Commanders and leaders
- Abd al-Aziz: Abd al-Hafid; Allal al-Glawi;

= Battle of Marrakesh =

1908 Battle in Marrakesh

The Battle of Marrakesh was a central battle in the Hafidiya, in which Abd al-Hafid seized power from his brother Abd al-Aziz, fought outside Marrakesh, Morocco on 19 August 1908. A battalion led by Abd al-Aziz departed from Rabat and was ambushed and defeated on its approach to Marrakesh by forces loyal to Abd al-Hafid.

== Background ==
In May 1907 the southern aristocrats, led by the head of the Glaoua tribe Si Madani El Glaoui, invited Abd al-Hafid, an elder brother of Abd al-Aziz, and viceroy at Marrakesh, to become sultan, and the following August, Abd al-Hafid was proclaimed sultan there with all the usual formalities.

On 5 August 1907, France bombarded and occupied Casablanca after the death of Europeans in a riot incited by the implementation of measures of the Treaty of Algeciras. In September, Abd al-Aziz arrived at Rabat from the capital, Fez, and endeavored to secure the support of the European powers against his brother.
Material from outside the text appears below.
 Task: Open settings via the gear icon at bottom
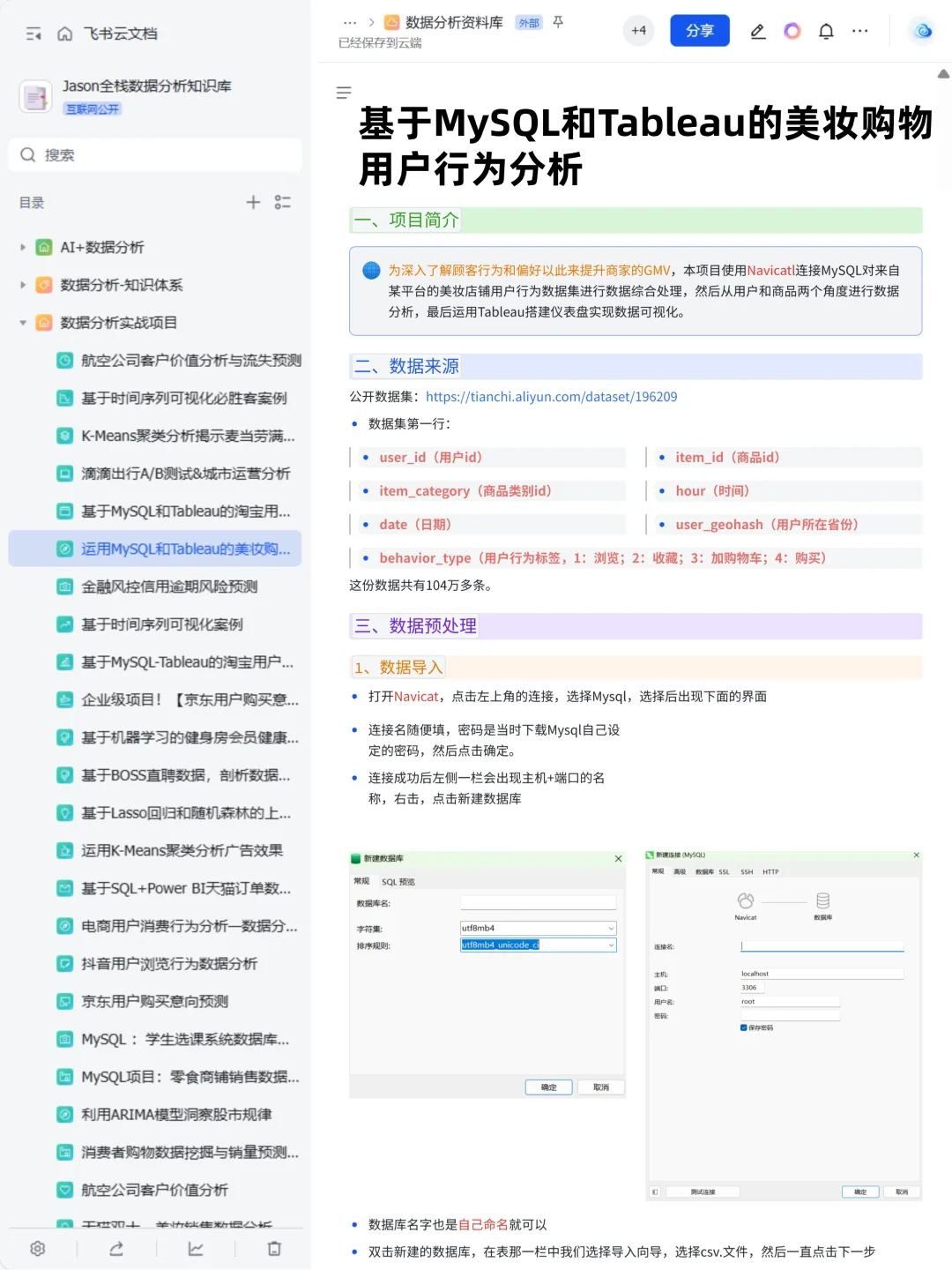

From France he accepted the grand cordon of the Legion of Honour, and was later enabled to negotiate a loan. This was seen as leaning to Christian support and aroused further opposition to his rule, and in January 1908 he was declared deposed by the ulama of Fes, who offered the throne to Abd al-Hafid.

== Battle ==
After months of inactivity Abd al-Aziz made an effort to restore his authority, and quitting Rabat in July he marched on Marrakesh. His force, largely owing to treachery, was completely overthrown on 19 August when nearing that city, The battle took place in an area called Bou Ajiba between the qaid of Demnat, Allal al-Glawi, and Abd al-Aziz. After the battle, Abd al-Aziz managed to escape unharmed despite his djellaba being pierced with bullet holes. Two days later, he reached Casablanca and abdicated.